The Nu is the Nusselt number, Re is the Reynolds number, Pr is the Prandtl number, and f is the friction factor.

Next, the Colebrook equation is defined as:

$$ {F}^{\left(-1/2\right)}=-2\;\mathrm{Log}\left[\left(\varepsilon /3.7D\right)+\left(2.51/Re\cdot {f}^{0.5}\right)\right] $$

(29.5)

The temperature of the inlet and outlet of copper tube were calculated to obtain the heat transfer rate from the water to the nanofluid through the copper tube. The heat transfer rate is calculated using the Eq. (29.6) which is suggested by Duangthongsuk and Wongwises [21].

$$ {Q}_{\mathrm{w}}=m\cdot {\mathrm{Cp}}_{\mathrm{w}}{\left({T}_{\mathrm{in}}-{T}_{\mathrm{out}}\right)}_{\mathrm{w}} $$

(29.6)

The Q _w is the heat transfer rate for the hot water, and m is the mass flow rate of the water.

Next, the local heat transfer is calculated using the convection heat flux as used by Oon et al. [22]:

$$ {h}_{\mathrm{x}}={q}_{\mathrm{c}}/{T}_{\mathrm{b}} $$

(29.7)

where q _c is the heat transfer from water to nanofluid, and the T _b is the temperature different between the outlet temperature and the inlet temperature. The value of the Nusselt number is calculated from the equation:

$$ Nu={h}_{\mathrm{x}}\cdot d/{k}_{\mathrm{n} \mathrm{f}} $$

(29.8)

where the value of d is the hydraulic diameter, and the k _nf is the thermal conductivity of the water.

Then, Pak and Cho and Xuan and Li correlations are utilized to predict and compare the Nusselt number of TiO₂ nanofluid. The Pak and Cho correlation is shown in Eq. (29.9) [14, 23]:

$$ N{u}_{\mathrm{n} \mathrm{f}}=0.021\cdot R{e}_{\mathrm{n} \mathrm{f}}^{0.8}P{r}_{\mathrm{n} \mathrm{f}}^{0.5} $$

(29.9)

The Xuan and Li correlation is shown in Eq. (29.10):

$$ N{u}_{\mathrm{n} \mathrm{f}}=0.0059\left(1+7.6286\;{\phi}^{0.6886}P{e}_{\mathrm{n} \mathrm{f}}^{0.001}\right)R{e}_{\mathrm{n} \mathrm{f}}^{0.9238}P{r}_{\mathrm{n} \mathrm{f}}^{0.4} $$

(29.10)

where Pe _nf is the Peclet number. Table 29.1 shows the thermophysical properties of the water, nanoparticles, and the nanofluid calculated from the equations above.

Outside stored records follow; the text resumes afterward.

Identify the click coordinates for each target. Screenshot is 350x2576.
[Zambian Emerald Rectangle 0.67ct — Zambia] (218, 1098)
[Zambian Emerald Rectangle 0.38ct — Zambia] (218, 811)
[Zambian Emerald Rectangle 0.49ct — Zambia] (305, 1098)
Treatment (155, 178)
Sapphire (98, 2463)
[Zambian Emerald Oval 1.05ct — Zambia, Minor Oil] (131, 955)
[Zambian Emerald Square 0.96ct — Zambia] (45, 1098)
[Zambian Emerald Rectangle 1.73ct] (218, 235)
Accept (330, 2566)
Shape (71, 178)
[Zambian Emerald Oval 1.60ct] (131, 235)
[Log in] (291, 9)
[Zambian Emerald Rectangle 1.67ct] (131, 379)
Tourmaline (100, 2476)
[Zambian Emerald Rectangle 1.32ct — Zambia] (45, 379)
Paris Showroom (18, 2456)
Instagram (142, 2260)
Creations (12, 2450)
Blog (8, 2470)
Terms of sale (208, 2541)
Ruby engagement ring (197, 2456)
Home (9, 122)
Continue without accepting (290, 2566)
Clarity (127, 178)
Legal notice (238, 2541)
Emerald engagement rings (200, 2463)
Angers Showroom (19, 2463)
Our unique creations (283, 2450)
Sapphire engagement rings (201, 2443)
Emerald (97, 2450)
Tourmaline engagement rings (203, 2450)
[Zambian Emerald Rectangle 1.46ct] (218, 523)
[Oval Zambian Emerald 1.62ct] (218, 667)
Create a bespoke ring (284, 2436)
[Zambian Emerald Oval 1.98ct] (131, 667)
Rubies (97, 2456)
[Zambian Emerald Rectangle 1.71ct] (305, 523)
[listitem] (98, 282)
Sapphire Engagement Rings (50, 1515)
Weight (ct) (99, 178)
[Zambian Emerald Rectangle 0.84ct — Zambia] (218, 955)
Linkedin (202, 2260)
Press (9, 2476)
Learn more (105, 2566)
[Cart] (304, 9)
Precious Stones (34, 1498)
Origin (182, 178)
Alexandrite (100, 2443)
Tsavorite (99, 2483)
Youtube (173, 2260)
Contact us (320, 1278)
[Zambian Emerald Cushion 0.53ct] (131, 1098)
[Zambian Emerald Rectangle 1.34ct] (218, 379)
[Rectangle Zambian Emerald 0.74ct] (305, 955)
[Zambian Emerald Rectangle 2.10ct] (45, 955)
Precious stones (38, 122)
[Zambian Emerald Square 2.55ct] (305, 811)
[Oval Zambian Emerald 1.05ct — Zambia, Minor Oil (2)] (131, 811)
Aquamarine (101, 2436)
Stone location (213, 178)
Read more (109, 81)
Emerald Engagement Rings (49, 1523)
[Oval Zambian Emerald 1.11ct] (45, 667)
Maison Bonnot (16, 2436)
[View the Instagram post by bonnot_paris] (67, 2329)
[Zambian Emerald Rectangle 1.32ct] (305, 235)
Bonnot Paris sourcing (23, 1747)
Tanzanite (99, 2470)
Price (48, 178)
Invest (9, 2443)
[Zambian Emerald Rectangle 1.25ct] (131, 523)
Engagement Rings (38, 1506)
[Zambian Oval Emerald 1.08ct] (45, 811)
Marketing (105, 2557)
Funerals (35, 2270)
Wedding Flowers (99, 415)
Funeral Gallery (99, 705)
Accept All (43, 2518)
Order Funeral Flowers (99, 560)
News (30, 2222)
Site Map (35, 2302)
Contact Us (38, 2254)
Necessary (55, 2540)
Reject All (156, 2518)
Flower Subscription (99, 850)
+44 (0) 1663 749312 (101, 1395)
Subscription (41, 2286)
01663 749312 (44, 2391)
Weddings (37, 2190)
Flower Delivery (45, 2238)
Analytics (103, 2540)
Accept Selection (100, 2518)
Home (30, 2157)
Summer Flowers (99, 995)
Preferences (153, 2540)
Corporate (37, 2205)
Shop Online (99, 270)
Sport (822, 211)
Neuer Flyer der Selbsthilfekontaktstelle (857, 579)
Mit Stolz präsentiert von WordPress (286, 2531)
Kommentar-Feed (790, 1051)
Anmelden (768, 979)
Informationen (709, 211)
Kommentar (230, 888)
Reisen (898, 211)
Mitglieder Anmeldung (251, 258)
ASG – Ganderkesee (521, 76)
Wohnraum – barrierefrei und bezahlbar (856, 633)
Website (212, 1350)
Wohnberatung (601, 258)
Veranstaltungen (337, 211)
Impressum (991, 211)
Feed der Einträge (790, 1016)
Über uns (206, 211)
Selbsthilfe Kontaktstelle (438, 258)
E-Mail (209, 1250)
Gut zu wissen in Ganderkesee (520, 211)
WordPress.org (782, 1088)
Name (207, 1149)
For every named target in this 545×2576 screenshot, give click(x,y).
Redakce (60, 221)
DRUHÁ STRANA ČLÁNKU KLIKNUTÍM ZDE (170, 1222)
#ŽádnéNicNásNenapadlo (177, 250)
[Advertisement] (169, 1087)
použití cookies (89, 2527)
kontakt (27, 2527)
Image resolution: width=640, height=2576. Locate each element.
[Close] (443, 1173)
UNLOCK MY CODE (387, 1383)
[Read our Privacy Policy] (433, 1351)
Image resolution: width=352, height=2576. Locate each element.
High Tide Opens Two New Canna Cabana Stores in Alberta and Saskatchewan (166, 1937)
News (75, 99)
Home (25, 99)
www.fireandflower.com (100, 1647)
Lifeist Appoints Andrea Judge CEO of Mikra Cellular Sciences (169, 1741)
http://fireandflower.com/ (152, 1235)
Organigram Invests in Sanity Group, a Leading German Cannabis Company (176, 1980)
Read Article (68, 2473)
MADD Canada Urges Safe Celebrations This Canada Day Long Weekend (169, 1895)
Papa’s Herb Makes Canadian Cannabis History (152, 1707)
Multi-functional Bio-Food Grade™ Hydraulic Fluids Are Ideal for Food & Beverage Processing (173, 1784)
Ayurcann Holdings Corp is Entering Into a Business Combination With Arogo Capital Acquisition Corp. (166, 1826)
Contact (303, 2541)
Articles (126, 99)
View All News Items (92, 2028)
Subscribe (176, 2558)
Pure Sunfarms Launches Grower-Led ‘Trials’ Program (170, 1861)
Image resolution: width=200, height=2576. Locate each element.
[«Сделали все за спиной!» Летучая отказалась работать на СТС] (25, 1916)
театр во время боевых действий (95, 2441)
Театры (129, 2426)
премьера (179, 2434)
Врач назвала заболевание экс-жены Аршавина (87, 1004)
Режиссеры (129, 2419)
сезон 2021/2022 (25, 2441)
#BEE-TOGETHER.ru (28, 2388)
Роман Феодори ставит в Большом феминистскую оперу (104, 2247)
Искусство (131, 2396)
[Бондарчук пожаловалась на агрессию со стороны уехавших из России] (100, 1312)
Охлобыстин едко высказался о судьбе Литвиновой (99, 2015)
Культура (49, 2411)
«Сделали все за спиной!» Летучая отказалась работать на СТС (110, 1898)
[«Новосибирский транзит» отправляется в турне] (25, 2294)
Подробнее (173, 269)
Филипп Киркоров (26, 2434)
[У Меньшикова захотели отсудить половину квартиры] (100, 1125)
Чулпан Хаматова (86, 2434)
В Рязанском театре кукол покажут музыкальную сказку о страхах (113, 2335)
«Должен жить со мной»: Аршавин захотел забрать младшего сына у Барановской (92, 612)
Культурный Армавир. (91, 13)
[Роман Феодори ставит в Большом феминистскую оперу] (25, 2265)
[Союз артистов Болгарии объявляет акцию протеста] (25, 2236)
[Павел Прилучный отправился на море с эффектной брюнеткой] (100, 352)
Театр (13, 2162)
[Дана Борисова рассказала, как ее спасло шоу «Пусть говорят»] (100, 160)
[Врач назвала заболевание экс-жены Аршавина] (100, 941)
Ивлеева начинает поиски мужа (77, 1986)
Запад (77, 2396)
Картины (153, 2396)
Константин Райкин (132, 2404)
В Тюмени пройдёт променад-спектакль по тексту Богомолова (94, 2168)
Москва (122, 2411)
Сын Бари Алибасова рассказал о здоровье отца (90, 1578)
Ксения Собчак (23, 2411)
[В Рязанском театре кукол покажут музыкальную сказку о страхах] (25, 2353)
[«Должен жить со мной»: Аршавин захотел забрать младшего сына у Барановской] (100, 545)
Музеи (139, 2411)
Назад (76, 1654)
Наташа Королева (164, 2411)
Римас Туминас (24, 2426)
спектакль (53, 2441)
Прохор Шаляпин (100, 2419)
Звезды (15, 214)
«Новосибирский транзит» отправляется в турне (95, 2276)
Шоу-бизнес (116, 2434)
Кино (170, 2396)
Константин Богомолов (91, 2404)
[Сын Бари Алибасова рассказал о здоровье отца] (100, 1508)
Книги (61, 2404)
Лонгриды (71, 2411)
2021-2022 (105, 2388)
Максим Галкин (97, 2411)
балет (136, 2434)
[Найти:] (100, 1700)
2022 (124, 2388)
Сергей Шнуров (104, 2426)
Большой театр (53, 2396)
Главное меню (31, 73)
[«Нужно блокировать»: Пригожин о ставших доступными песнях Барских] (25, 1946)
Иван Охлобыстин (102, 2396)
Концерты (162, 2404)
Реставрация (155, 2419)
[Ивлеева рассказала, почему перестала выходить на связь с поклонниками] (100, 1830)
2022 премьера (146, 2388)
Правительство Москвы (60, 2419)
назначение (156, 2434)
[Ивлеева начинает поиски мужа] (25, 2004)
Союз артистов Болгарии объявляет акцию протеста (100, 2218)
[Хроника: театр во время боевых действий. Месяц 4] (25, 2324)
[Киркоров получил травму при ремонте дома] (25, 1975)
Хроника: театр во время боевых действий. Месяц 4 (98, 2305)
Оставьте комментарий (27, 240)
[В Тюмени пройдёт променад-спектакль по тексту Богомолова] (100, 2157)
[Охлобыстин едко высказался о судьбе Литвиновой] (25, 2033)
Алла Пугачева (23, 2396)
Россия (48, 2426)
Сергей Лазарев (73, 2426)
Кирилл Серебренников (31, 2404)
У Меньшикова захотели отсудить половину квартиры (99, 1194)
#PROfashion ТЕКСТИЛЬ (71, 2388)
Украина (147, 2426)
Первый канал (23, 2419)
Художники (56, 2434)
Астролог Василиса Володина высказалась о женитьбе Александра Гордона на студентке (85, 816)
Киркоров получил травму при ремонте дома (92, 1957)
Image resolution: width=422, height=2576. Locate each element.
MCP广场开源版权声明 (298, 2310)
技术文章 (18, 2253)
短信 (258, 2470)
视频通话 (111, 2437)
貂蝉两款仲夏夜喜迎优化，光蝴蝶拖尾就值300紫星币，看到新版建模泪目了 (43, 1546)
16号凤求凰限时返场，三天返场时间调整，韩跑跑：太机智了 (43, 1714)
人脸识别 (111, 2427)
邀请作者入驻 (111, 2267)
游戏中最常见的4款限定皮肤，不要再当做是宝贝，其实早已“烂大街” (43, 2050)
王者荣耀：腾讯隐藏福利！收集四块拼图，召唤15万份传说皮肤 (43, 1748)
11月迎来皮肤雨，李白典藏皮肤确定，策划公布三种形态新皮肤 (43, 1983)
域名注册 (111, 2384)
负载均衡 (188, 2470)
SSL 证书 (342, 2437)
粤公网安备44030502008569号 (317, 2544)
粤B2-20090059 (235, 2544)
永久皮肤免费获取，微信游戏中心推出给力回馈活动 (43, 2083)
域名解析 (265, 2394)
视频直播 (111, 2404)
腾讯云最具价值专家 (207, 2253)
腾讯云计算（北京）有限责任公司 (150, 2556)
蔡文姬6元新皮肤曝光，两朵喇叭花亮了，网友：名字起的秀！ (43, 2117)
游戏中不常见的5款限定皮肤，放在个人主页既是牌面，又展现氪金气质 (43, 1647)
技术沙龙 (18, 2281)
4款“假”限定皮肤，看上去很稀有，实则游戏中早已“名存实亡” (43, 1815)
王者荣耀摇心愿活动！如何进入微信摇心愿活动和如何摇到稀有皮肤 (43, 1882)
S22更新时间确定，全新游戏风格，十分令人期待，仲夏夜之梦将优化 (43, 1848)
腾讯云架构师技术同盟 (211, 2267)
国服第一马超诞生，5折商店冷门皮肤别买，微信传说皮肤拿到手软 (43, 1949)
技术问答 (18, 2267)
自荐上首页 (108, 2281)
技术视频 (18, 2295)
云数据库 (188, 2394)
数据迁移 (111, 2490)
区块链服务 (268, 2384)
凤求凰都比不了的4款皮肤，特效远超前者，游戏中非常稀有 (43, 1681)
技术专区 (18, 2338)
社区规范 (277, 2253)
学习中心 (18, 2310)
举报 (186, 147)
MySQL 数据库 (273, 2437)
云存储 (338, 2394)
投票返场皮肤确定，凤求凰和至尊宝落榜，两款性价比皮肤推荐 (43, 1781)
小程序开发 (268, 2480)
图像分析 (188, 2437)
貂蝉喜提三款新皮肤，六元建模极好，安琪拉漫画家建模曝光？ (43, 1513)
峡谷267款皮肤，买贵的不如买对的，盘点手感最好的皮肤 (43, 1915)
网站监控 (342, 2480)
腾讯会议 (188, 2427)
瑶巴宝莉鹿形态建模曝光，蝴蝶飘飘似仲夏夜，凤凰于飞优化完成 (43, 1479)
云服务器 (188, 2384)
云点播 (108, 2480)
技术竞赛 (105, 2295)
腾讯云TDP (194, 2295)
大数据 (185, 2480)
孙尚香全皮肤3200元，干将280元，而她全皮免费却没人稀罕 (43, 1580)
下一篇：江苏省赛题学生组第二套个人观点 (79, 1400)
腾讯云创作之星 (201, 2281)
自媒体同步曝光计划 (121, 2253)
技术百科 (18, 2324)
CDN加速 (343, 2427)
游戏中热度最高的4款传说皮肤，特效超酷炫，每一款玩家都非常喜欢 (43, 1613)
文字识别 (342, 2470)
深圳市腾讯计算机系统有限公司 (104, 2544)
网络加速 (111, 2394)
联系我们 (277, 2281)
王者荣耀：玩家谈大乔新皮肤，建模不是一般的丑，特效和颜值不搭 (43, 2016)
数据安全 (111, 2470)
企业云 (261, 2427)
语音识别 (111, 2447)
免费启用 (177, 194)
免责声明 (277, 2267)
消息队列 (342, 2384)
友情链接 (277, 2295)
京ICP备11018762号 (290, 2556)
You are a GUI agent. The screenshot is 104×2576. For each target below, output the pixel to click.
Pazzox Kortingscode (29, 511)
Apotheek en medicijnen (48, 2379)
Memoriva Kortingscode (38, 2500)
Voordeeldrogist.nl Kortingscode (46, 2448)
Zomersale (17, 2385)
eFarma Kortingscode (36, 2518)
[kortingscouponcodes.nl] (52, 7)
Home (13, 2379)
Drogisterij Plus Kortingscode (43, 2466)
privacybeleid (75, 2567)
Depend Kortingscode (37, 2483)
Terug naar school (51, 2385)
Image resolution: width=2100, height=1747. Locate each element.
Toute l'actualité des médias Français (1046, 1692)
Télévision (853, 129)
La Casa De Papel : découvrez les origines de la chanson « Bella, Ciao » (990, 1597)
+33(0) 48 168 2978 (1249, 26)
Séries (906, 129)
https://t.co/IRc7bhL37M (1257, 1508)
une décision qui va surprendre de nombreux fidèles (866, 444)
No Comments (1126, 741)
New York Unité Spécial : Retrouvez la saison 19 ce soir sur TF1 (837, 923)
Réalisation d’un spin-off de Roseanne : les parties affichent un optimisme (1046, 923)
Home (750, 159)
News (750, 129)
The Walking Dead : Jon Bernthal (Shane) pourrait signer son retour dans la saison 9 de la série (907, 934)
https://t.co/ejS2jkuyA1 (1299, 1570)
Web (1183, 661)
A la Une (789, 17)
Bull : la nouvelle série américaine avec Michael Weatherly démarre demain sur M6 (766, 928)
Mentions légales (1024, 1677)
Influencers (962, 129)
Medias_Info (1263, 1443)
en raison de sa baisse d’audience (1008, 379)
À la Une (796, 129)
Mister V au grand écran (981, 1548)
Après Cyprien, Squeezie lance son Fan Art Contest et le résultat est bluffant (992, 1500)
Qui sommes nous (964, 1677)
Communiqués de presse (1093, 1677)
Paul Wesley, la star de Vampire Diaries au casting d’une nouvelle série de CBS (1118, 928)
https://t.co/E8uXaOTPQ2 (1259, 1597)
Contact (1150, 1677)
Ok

Table 29.1 Thermal physical properties

29.3 Results and Discussion

Figure 29.2 shows the heat transfer coefficient increases with the increase of Reynolds number. The data obtained from simulation is compared with the Gnielinski equation for water in turbulent flow. The simulation result obtained is slightly higher than the Gnielinski equation partly due to turbulent flow. The value obtained from the simulation is compared with the Gnielinski equation. Hence, the same parameter used in the computational study can be extended for simulation of TiO₂-water nanofluid.

Fig. 29.2

The comparison between the heat transfer coefficients against Reynolds number for water

Figure 29.3 shows the simulation values of Nusselt number of TiO₂-water nanofluids which are closer towards Pak and Cho correlation than the Xuan and Li correlation. This is simply because Xuan and Li correlation was established from the data of Cu-water nanofluids while the Pak and Cho correlation was established from the data of TiO₂-water nanofluids.

Fig. 29.3

The comparison of Nusselt number between the TiO₂

Figure 29.4 shows the results for different variables such as change of mass flow rate of hot water from 3 LPM to 4.5 LPM for the 0.2 % TiO₂-water nanofluid. It is clearly seen that the 4.5 LPM flow rate shows higher heat transfer compared to 3 LPM flow rate. The result also shows that the heat transfer coefficient of the nanofluid increases with an increase in the mass flow rate of the hot water.

Fig. 29.4

The comparison of Nusselt number of TiO₂ between 3 LPM and 4.5 LPM water flow rate

29.4 Conclusion

The numerical simulation has shown that the increasing in Reynolds number also causes the heat transfer to increase. The higher Reynolds number contributes to greater heat transfer from the water to the nanofluid. In addition, the numerical simulation results agree with the Pak and Cho correlation as both of the results are in compliance. Finally, with the development of computational software it has become easier to provide a fare and comparable result as in the present case.